Magic Leap CEO claims stereoscopic 3D will cause permanent brain damage, so avoid Hololens

New technology paradigms have always been surrounded by skepticism as well as excitement, but when there is competition between companies at the bleeding edge there will surely be plenty of misinformation. Recently the CEO of a Google backed start up Magic Leap has claimed Microsoft’s HoloLens could cause permanent brain damage and to no one’s surprise Magic Leap has a ‘better’ and ‘safer’ competing product. Without giving any details Rony Abovitz, the CEO of Magic Leap, says consumers should avoid HoloLens when it comes out and stick to products made with superior technology.

“There are a class of devices (see-through and non-see-through) called stereoscopic 3D. We at Magic Leap believe these inputs into the eye-brain system are incorrect — and can cause a spectrum of temporary and/or permanent neurologic deficits.” – Abovitz

Currently there are no hard details regarding the device to be made by Magic Leap, but the known details are as follows: the device will be augmented reality, and uses digital light-field signal technology to project images. The issue Magic Leap sees in HoloLens (other than the product being competition) is the use of stereoscopic 3D technology which is the current mainstream method for inducing the 3D effect in movie theaters and current 3D devices. Today there is no evidence stereoscopic 3D damages the brain in any way, but Magic Leap has already done the damage by presenting speculation as fact to consumers.

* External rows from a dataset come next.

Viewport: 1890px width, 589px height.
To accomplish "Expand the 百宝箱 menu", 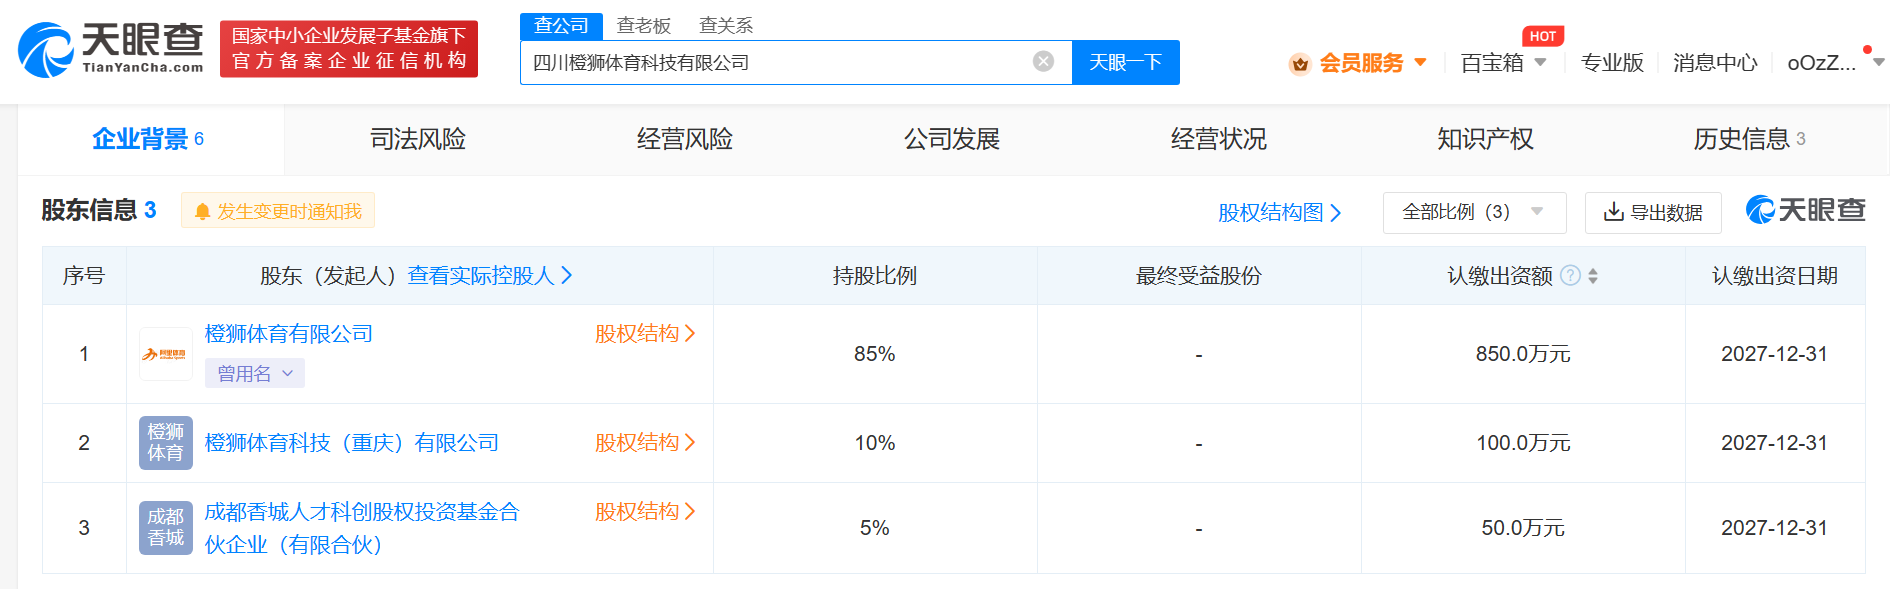I will pos(1503,63).
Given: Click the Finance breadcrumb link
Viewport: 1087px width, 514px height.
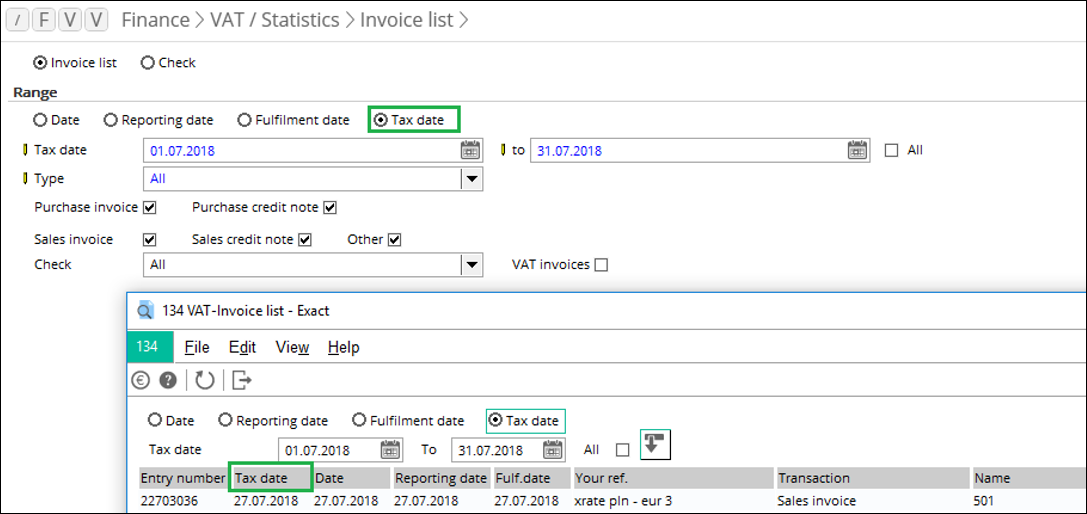Looking at the screenshot, I should tap(155, 20).
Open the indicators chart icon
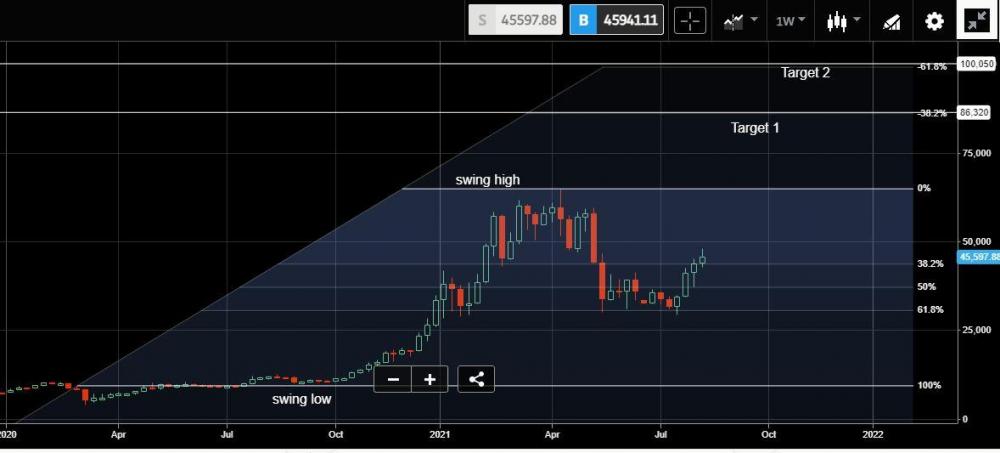 coord(733,22)
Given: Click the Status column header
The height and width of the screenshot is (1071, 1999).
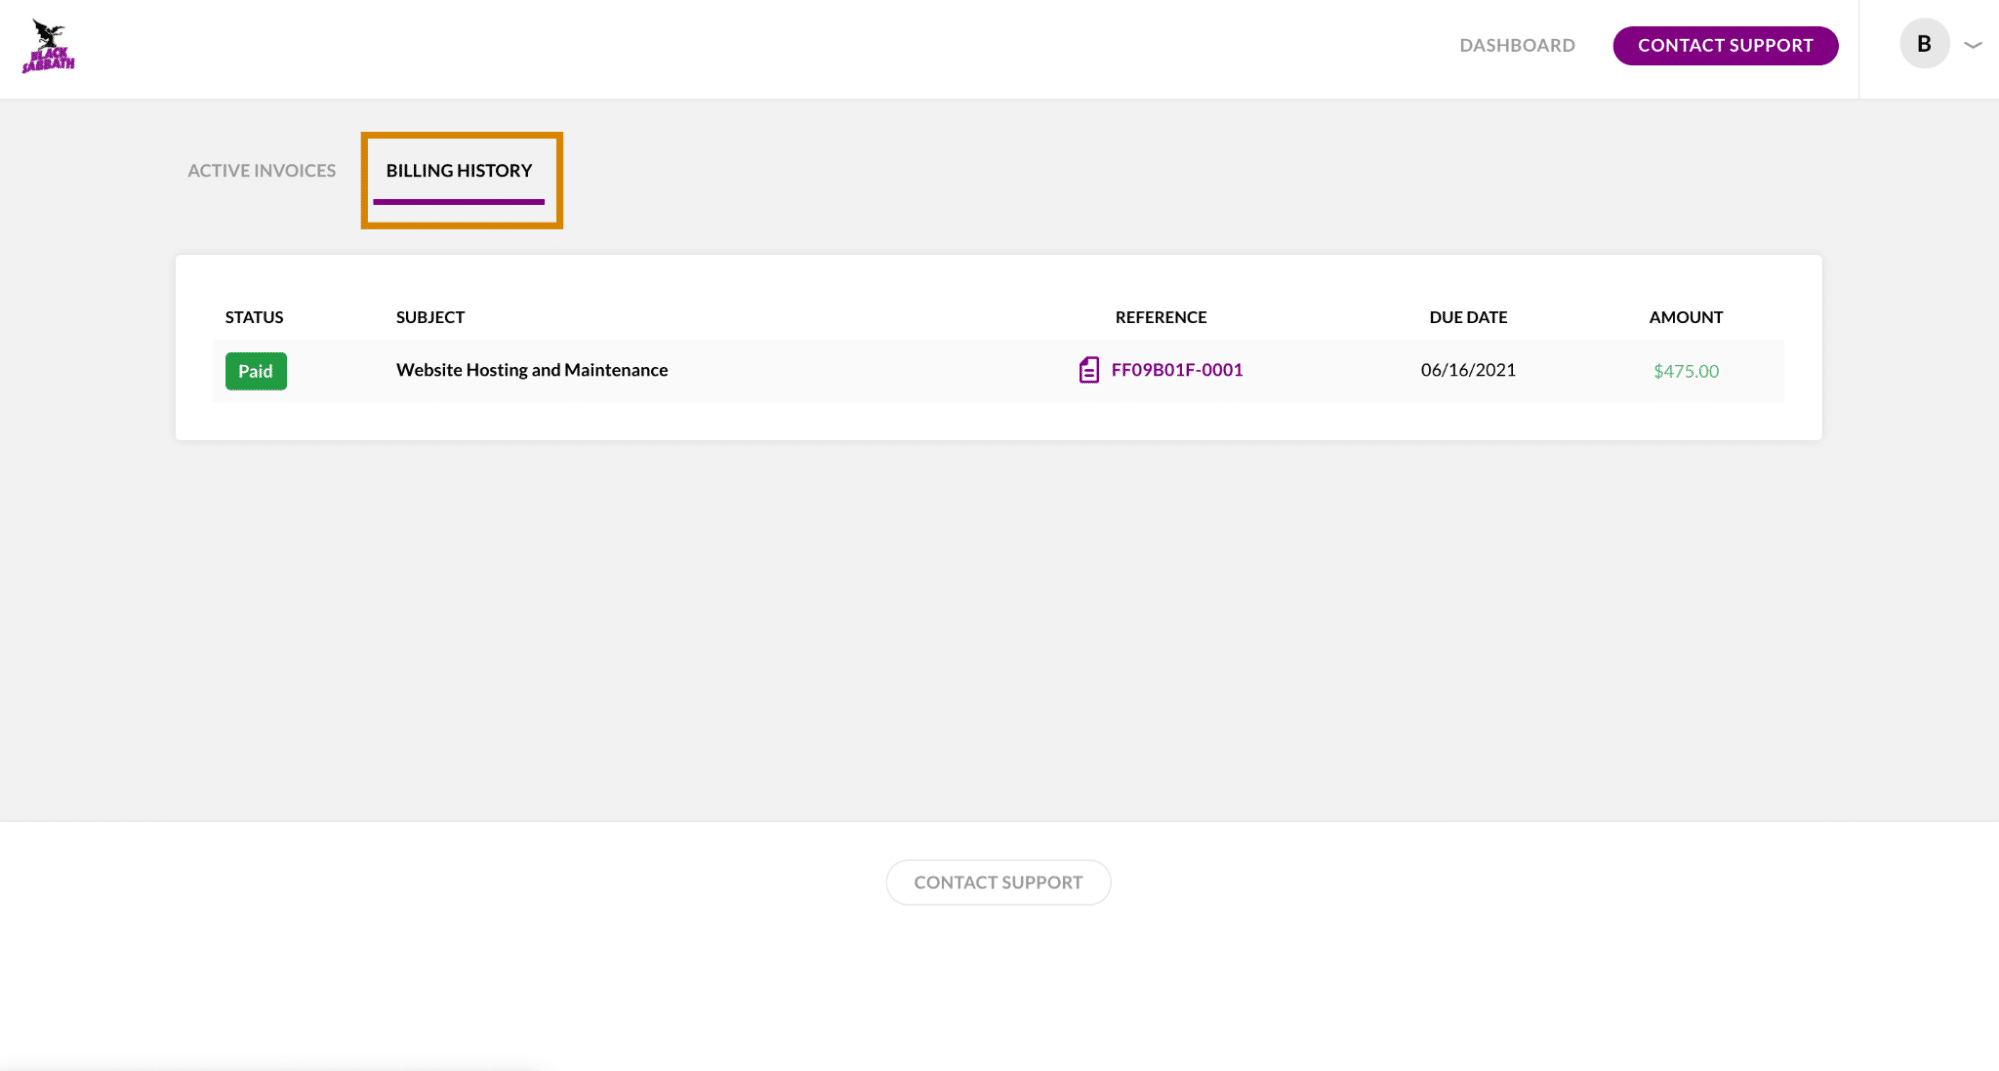Looking at the screenshot, I should coord(254,317).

HoloLens will use stereoscopic 3d when it is released

Ironically Magic Leap and Microsoft are not in direct competition with these two devices. Microsoft made the point clear in their January 21st event that the big deal is not hardware but the software which has been developed to support holograms. Developers will be able to implement holographic elements into their apps and support next generation interactions through Universal Apps. These apps could run on Microsoft’s device or Magic Leap’s. The apparent clash no doubt comes from the heavy Google backing which Magic Leap receives, and the good chance Android will power their device and not Windows 10. This stands to be another example of Google trying to undercut Microsoft at every opportunity possible. Luckily it would seem Microsoft has a more mature product which is farther along in development and has already been proven to the press.